Oakland was where the Black Panther Party was founded, the place that produced iconic black politicians, athletes and entertainers. Hall of Fame athletes Joe Morgan, Bill Russell and Rickey Henderson all grew up in Oakland. So did entertainers like the R&B group the Pointer Sisters. Black congressional leaders Ron Dellums and Barbara Lee are both from Oakland.
Oakland’s black community “brought African American identity into the mainstream, instead of the margins,” said Ishmael Reed, author of “Blues City: a Walk in Oakland” and a longtime resident. “I just hate to see the decline.”
Black people remain the single largest ethnic group at 27.3 percent of the population, just slightly greater than the white and Hispanic populations, which are 25.9 and 25.4 percent of the population respectively. Asians account for 16.7 percent. In 1980, black people accounted for 46 percent of the city….

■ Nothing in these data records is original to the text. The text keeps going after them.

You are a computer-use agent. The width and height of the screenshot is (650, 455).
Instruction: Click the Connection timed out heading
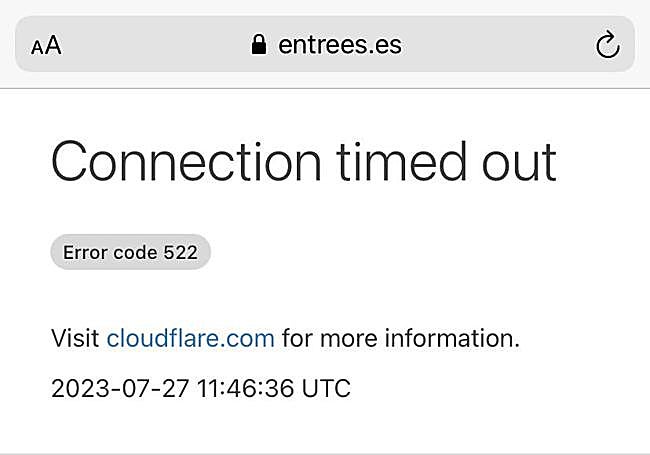tap(303, 161)
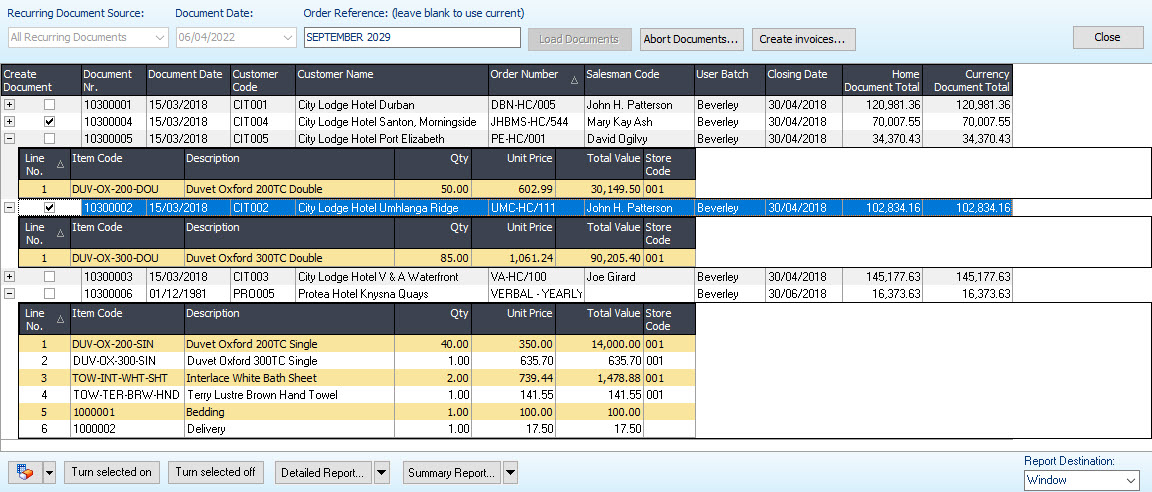This screenshot has height=492, width=1152.
Task: Click the export icon at bottom left
Action: pyautogui.click(x=24, y=472)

All of the state’s major cities, except Sacramento, saw declines in their black populations. Inland areas saw gains. African Americans make up 5.8 percent of California’s population.
This flight from the city is no different than what’s going on in Harlem, or Seattle’s Central Area. The same historic and economic forces are at play in all of these cases. First, blacks were ghettoized in certain areas after the Great Migrations from the South during the middle of 20th Century. Until open housing became a federally enforced reality in the late 1960s, it was very hard for African Americans to move beyond these neighborhoods, which then came to be seen as “traditionally” black. As it became possible to move elsewhere in the 1970s, many African Americans understandably took the opportunity.
The second factor has been changes in the global economy that make it much more desirable for people with higher wages to live inside cities, driven by the advance of tech, finance, and other information jobs, which are usually centrally located. The rising cost of commuting, a couple decade long drop in crime levels, and the proliferation of private schools to service families who don’t want to mess with the public system have also contributed.
The result has been the redevelopment of former “ghettos” and corresponding spikes in property taxes, meaning that many people who might like to stay find the only real option is to sell and move to the exurbs, places like Stockton in the Bay Area, and Renton in the Seattle area.
One thing that was surprising to me as I reported The Hustle was how much things had flipped in 20 years — southern suburbs of Seattle that had been considered white and working class are now mixed, with African Americans, Latinos, Africans, Asians and whites all living in the same place. The common denominator is a lower income level than in Seattle proper, which now with its Whole Foods, Trader Joes, glass-fronted townhouses, is a city with a much different feel than the one I grew up in.
It seems to me that we’re seeing a switch in which the highly educated will increasingly live in the centers of our most prosperous cities while those who provide support services will be pushed further and further out, increasing the disconnect between economic classes even more as there is no crossover at work, at schools, or geographically.